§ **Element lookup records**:
* start *

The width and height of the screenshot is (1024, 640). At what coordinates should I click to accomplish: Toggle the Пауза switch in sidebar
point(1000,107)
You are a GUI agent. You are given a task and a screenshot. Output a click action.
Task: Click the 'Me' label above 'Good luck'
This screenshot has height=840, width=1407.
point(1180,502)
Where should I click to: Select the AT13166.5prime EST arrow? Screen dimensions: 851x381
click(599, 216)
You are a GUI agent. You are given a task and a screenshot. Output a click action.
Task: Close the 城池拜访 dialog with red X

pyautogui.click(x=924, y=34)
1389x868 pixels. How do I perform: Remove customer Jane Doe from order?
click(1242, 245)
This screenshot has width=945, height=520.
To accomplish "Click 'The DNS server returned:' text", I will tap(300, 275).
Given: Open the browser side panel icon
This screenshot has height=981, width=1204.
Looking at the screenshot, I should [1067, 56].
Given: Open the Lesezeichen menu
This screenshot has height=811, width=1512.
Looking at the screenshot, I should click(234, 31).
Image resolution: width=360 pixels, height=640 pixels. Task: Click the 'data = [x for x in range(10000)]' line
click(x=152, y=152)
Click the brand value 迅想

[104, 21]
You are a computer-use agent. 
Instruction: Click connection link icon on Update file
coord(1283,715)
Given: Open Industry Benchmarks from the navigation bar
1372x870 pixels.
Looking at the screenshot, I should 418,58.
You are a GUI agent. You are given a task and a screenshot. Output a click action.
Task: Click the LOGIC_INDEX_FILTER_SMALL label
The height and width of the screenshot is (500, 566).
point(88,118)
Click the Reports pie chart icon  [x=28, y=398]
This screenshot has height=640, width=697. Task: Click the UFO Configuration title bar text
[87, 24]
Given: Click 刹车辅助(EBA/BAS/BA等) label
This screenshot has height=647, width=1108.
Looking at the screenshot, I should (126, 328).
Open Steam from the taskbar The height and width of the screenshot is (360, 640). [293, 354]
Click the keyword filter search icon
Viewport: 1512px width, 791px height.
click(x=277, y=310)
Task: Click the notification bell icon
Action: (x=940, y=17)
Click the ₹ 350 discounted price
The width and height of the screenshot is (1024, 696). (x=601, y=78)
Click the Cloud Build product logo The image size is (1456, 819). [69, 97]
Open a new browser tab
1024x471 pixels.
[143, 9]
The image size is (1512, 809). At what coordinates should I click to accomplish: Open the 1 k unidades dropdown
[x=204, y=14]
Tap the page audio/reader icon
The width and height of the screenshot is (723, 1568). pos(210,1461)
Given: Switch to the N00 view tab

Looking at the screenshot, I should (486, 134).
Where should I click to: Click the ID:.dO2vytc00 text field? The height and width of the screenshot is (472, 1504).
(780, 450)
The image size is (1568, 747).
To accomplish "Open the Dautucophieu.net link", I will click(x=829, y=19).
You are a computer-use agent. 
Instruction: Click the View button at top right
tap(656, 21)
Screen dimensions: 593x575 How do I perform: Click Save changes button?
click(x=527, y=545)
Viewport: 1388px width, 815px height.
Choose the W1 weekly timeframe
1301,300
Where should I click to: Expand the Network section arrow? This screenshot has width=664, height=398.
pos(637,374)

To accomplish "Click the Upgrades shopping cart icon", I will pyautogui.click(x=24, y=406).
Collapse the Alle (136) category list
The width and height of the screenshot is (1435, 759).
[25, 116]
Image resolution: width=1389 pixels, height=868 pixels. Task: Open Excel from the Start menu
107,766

* end *

§ **Exercise instructions**: Can you write out all the entries again, switching "GUI agent" to "UI agent" everywhere and leaving everything else as it is?

§ **Task output**:
The width and height of the screenshot is (1024, 640). At what coordinates should I click to accomplish: Toggle the Пауза switch in sidebar
point(1000,107)
You are a UI agent. You are given a task and a screenshot. Output a click action.
Task: Click the 'Me' label above 'Good luck'
This screenshot has height=840, width=1407.
point(1180,502)
Where should I click to: Select the AT13166.5prime EST arrow? Screen dimensions: 851x381
click(599, 216)
You are a UI agent. You are given a task and a screenshot. Output a click action.
Task: Close the 城池拜访 dialog with red X

pyautogui.click(x=924, y=34)
1389x868 pixels. How do I perform: Remove customer Jane Doe from order?
click(1242, 245)
This screenshot has width=945, height=520.
To accomplish "Click 'The DNS server returned:' text", I will tap(300, 275).
Given: Open the browser side panel icon
This screenshot has height=981, width=1204.
Looking at the screenshot, I should [1067, 56].
Given: Open the Lesezeichen menu
This screenshot has height=811, width=1512.
Looking at the screenshot, I should click(234, 31).
Image resolution: width=360 pixels, height=640 pixels. Task: Click the 'data = [x for x in range(10000)]' line
click(x=152, y=152)
Click the brand value 迅想

[104, 21]
You are a computer-use agent. 
Instruction: Click connection link icon on Update file
coord(1283,715)
Given: Open Industry Benchmarks from the navigation bar
1372x870 pixels.
Looking at the screenshot, I should 418,58.
You are a UI agent. You are given a task and a screenshot. Output a click action.
Task: Click the LOGIC_INDEX_FILTER_SMALL label
The height and width of the screenshot is (500, 566).
point(88,118)
Click the Reports pie chart icon  [x=28, y=398]
This screenshot has height=640, width=697. Task: Click the UFO Configuration title bar text
[87, 24]
Given: Click 刹车辅助(EBA/BAS/BA等) label
This screenshot has height=647, width=1108.
Looking at the screenshot, I should (126, 328).
Open Steam from the taskbar The height and width of the screenshot is (360, 640). [293, 354]
Click the keyword filter search icon
Viewport: 1512px width, 791px height.
click(x=277, y=310)
Task: Click the notification bell icon
Action: (x=940, y=17)
Click the ₹ 350 discounted price
The width and height of the screenshot is (1024, 696). (x=601, y=78)
Click the Cloud Build product logo The image size is (1456, 819). [69, 97]
Open a new browser tab
1024x471 pixels.
[143, 9]
The image size is (1512, 809). At what coordinates should I click to accomplish: Open the 1 k unidades dropdown
[x=204, y=14]
Tap the page audio/reader icon
The width and height of the screenshot is (723, 1568). pos(210,1461)
Given: Switch to the N00 view tab

Looking at the screenshot, I should (486, 134).
Where should I click to: Click the ID:.dO2vytc00 text field? The height and width of the screenshot is (472, 1504).
(780, 450)
The image size is (1568, 747).
To accomplish "Open the Dautucophieu.net link", I will click(x=829, y=19).
You are a computer-use agent. 
Instruction: Click the View button at top right
tap(656, 21)
Screen dimensions: 593x575 How do I perform: Click Save changes button?
click(x=527, y=545)
Viewport: 1388px width, 815px height.
Choose the W1 weekly timeframe
1301,300
Where should I click to: Expand the Network section arrow? This screenshot has width=664, height=398.
pos(637,374)

To accomplish "Click the Upgrades shopping cart icon", I will pyautogui.click(x=24, y=406).
Collapse the Alle (136) category list
The width and height of the screenshot is (1435, 759).
[25, 116]
Image resolution: width=1389 pixels, height=868 pixels. Task: Open Excel from the Start menu
107,766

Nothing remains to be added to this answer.